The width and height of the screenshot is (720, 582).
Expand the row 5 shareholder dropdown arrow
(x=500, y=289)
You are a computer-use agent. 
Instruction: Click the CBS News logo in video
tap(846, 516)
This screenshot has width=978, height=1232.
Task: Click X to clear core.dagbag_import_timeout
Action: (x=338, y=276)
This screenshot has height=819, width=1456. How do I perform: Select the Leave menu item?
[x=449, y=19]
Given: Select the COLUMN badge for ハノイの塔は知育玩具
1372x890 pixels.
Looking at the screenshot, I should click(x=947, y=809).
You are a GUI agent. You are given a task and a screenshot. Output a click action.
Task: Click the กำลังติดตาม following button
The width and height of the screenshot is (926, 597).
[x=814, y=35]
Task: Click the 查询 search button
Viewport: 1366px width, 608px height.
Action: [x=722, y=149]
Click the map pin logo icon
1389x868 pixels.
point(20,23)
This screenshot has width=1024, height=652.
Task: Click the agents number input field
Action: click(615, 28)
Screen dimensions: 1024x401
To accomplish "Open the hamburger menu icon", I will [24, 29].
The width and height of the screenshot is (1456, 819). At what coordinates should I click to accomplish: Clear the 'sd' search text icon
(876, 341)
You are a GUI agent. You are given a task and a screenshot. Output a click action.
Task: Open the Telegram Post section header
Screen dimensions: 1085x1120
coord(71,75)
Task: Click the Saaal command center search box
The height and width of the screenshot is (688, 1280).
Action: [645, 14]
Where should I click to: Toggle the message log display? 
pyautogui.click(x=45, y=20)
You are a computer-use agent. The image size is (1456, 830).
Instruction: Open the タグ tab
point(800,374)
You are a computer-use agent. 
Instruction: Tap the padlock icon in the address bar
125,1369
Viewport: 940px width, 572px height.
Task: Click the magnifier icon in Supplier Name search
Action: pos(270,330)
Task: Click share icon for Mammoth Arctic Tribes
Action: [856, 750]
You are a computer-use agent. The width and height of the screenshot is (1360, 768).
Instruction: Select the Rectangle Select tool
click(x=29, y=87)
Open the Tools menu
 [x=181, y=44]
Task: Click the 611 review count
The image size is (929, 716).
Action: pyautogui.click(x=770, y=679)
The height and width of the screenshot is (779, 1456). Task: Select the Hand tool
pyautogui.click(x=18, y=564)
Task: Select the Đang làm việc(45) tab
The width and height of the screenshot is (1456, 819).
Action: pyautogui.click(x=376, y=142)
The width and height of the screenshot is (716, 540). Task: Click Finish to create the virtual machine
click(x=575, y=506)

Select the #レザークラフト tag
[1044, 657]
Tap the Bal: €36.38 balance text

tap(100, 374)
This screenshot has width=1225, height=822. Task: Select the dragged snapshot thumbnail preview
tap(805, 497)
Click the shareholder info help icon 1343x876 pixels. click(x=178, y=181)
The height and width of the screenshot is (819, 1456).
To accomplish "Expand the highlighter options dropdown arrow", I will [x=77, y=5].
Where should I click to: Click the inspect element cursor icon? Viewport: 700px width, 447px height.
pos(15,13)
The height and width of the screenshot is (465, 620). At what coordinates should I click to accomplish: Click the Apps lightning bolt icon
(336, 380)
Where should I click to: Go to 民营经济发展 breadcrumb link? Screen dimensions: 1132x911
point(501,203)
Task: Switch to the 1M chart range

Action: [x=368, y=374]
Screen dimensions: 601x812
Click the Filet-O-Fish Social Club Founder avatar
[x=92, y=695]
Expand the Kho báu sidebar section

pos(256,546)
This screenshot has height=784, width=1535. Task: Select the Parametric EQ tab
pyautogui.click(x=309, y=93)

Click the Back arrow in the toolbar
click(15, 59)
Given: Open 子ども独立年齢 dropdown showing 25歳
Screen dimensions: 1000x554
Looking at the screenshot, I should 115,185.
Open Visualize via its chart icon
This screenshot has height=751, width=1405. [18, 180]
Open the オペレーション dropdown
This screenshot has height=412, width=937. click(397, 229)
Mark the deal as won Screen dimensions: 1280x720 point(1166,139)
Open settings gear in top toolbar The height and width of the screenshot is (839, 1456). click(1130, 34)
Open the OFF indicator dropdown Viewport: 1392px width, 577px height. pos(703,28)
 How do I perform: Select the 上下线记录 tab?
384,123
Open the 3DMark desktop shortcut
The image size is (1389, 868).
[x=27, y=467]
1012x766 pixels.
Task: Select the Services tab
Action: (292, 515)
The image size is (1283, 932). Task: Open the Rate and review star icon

========================================================================

What you are asked to do. Return every one of the entries above verbatim, with no changes.

Response to the task.
The width and height of the screenshot is (720, 582).
Expand the row 5 shareholder dropdown arrow
(x=500, y=289)
You are a computer-use agent. 
Instruction: Click the CBS News logo in video
tap(846, 516)
This screenshot has width=978, height=1232.
Task: Click X to clear core.dagbag_import_timeout
Action: (x=338, y=276)
This screenshot has height=819, width=1456. How do I perform: Select the Leave menu item?
[x=449, y=19]
Given: Select the COLUMN badge for ハノイの塔は知育玩具
1372x890 pixels.
Looking at the screenshot, I should click(x=947, y=809).
You are a GUI agent. You are given a task and a screenshot. Output a click action.
Task: Click the กำลังติดตาม following button
The width and height of the screenshot is (926, 597).
[x=814, y=35]
Task: Click the 查询 search button
Viewport: 1366px width, 608px height.
Action: [x=722, y=149]
Click the map pin logo icon
1389x868 pixels.
point(20,23)
This screenshot has width=1024, height=652.
Task: Click the agents number input field
Action: click(615, 28)
Screen dimensions: 1024x401
To accomplish "Open the hamburger menu icon", I will [24, 29].
The width and height of the screenshot is (1456, 819). At what coordinates should I click to accomplish: Clear the 'sd' search text icon
(876, 341)
You are a GUI agent. You are given a task and a screenshot. Output a click action.
Task: Open the Telegram Post section header
Screen dimensions: 1085x1120
coord(71,75)
Task: Click the Saaal command center search box
The height and width of the screenshot is (688, 1280).
Action: [645, 14]
Where should I click to: Toggle the message log display? 
pyautogui.click(x=45, y=20)
You are a computer-use agent. The image size is (1456, 830).
Instruction: Open the タグ tab
point(800,374)
You are a computer-use agent. 
Instruction: Tap the padlock icon in the address bar
125,1369
Viewport: 940px width, 572px height.
Task: Click the magnifier icon in Supplier Name search
Action: pos(270,330)
Task: Click share icon for Mammoth Arctic Tribes
Action: [856, 750]
You are a computer-use agent. The width and height of the screenshot is (1360, 768).
Instruction: Select the Rectangle Select tool
click(x=29, y=87)
Open the Tools menu
 [x=181, y=44]
Task: Click the 611 review count
The image size is (929, 716).
Action: pyautogui.click(x=770, y=679)
The height and width of the screenshot is (779, 1456). Task: Select the Hand tool
pyautogui.click(x=18, y=564)
Task: Select the Đang làm việc(45) tab
The width and height of the screenshot is (1456, 819).
Action: pyautogui.click(x=376, y=142)
The width and height of the screenshot is (716, 540). Task: Click Finish to create the virtual machine
click(x=575, y=506)

Select the #レザークラフト tag
[1044, 657]
Tap the Bal: €36.38 balance text

tap(100, 374)
This screenshot has width=1225, height=822. Task: Select the dragged snapshot thumbnail preview
tap(805, 497)
Click the shareholder info help icon 1343x876 pixels. click(x=178, y=181)
The height and width of the screenshot is (819, 1456).
To accomplish "Expand the highlighter options dropdown arrow", I will [x=77, y=5].
Where should I click to: Click the inspect element cursor icon? Viewport: 700px width, 447px height.
pos(15,13)
The height and width of the screenshot is (465, 620). At what coordinates should I click to accomplish: Click the Apps lightning bolt icon
(336, 380)
Where should I click to: Go to 民营经济发展 breadcrumb link? Screen dimensions: 1132x911
point(501,203)
Task: Switch to the 1M chart range

Action: [x=368, y=374]
Screen dimensions: 601x812
Click the Filet-O-Fish Social Club Founder avatar
[x=92, y=695]
Expand the Kho báu sidebar section

pos(256,546)
This screenshot has height=784, width=1535. Task: Select the Parametric EQ tab
pyautogui.click(x=309, y=93)

Click the Back arrow in the toolbar
click(15, 59)
Given: Open 子ども独立年齢 dropdown showing 25歳
Screen dimensions: 1000x554
Looking at the screenshot, I should 115,185.
Open Visualize via its chart icon
This screenshot has height=751, width=1405. [18, 180]
Open the オペレーション dropdown
This screenshot has height=412, width=937. click(397, 229)
Mark the deal as won Screen dimensions: 1280x720 point(1166,139)
Open settings gear in top toolbar The height and width of the screenshot is (839, 1456). click(1130, 34)
Open the OFF indicator dropdown Viewport: 1392px width, 577px height. pos(703,28)
 How do I perform: Select the 上下线记录 tab?
384,123
Open the 3DMark desktop shortcut
The image size is (1389, 868).
[x=27, y=467]
1012x766 pixels.
Task: Select the Services tab
Action: (292, 515)
The image size is (1283, 932). Task: Open the Rate and review star icon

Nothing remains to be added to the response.